Le Net est après la poste, la presse, la radio, le téléphone, la télévision, le fax, une nouvelle voie d'accélération et de développement des communications et des relations entre les hommes. Je ne sais si c'est une rupture ou une étape, je sais qu'elle est positive et pour la liberté et pour la solidarité des hommes.

Louis Schweitzer, 58 ans, est licencié en droit, diplômé de l'IEP Paris, ancien élève de l'ENA (promotion "Robespierre").
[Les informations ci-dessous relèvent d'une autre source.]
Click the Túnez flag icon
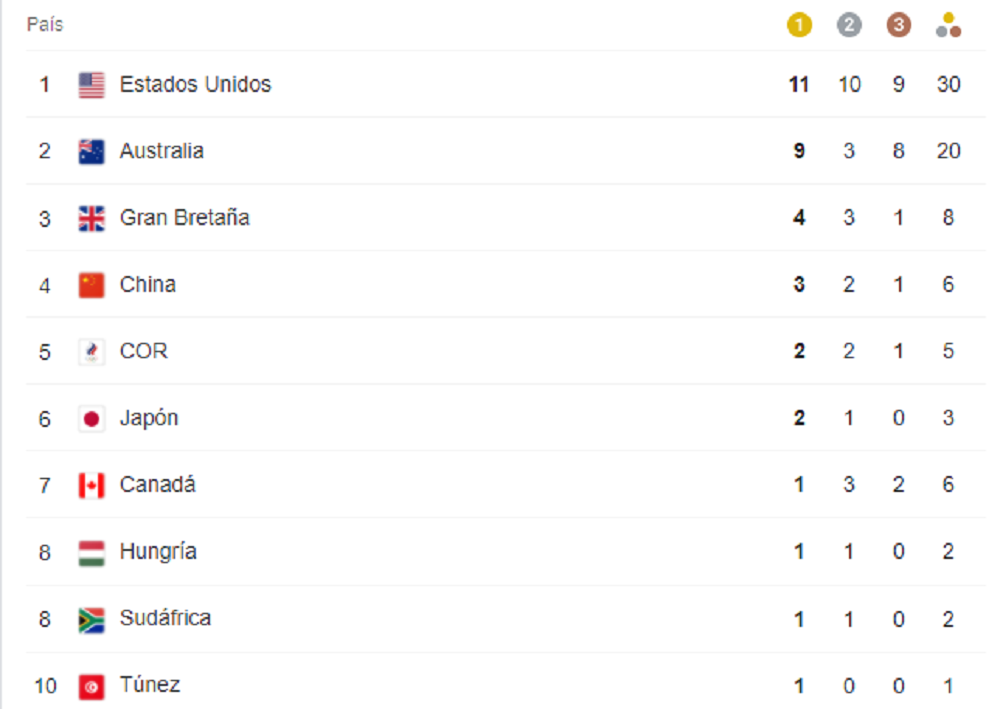 [x=91, y=687]
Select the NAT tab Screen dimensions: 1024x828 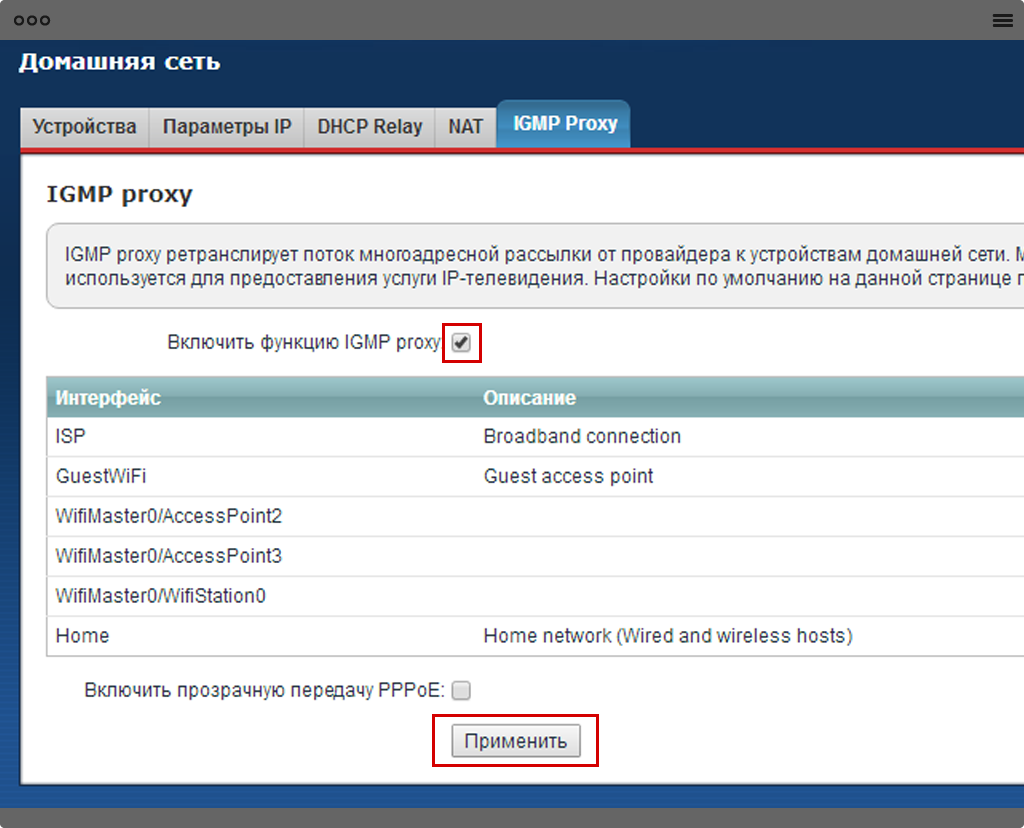(x=465, y=127)

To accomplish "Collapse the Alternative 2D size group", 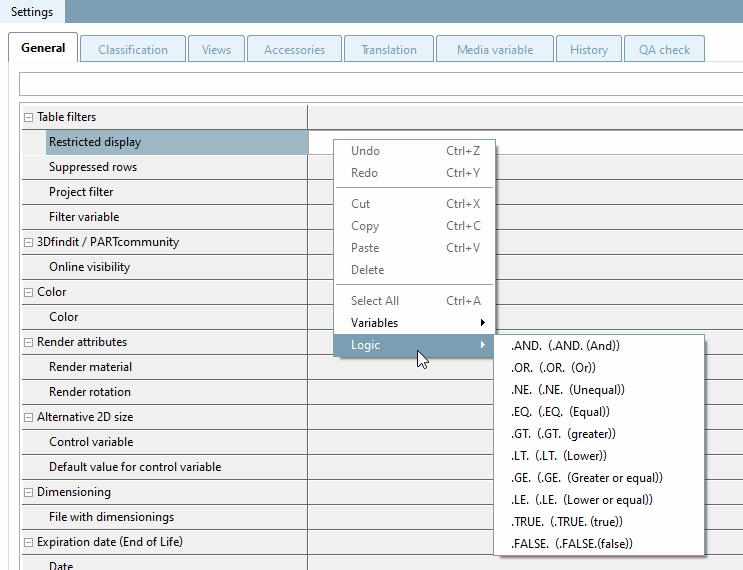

Il a successivement été affecté à l'administration générale de l'assistance publique, chargé de mission au service de l'Inspection générale des finances, chargé de mission à la direction du Budget, administrateur-trésorier de l'Institut Pasteur, directeur de cabinet du Ministre du Budget Laurent Fabius (1981/1983), directeur de cabinet de Laurent fabius successivement au ministère de l'Industrie et de la Recherche (1983/84) puis à matignon (1984/1986). Entré à la Régie Renault le 1er mai 1986, il a été directeur adjoint, directeur de la planification, directeur financier et du Plan, directeur général adjoint, directeur général et, depuis le 27 mai 1992, PDG de Renault SA, devenu Renault en juillet 1996. Il a été reconduit dans ses fonctions le 10 juin 1999.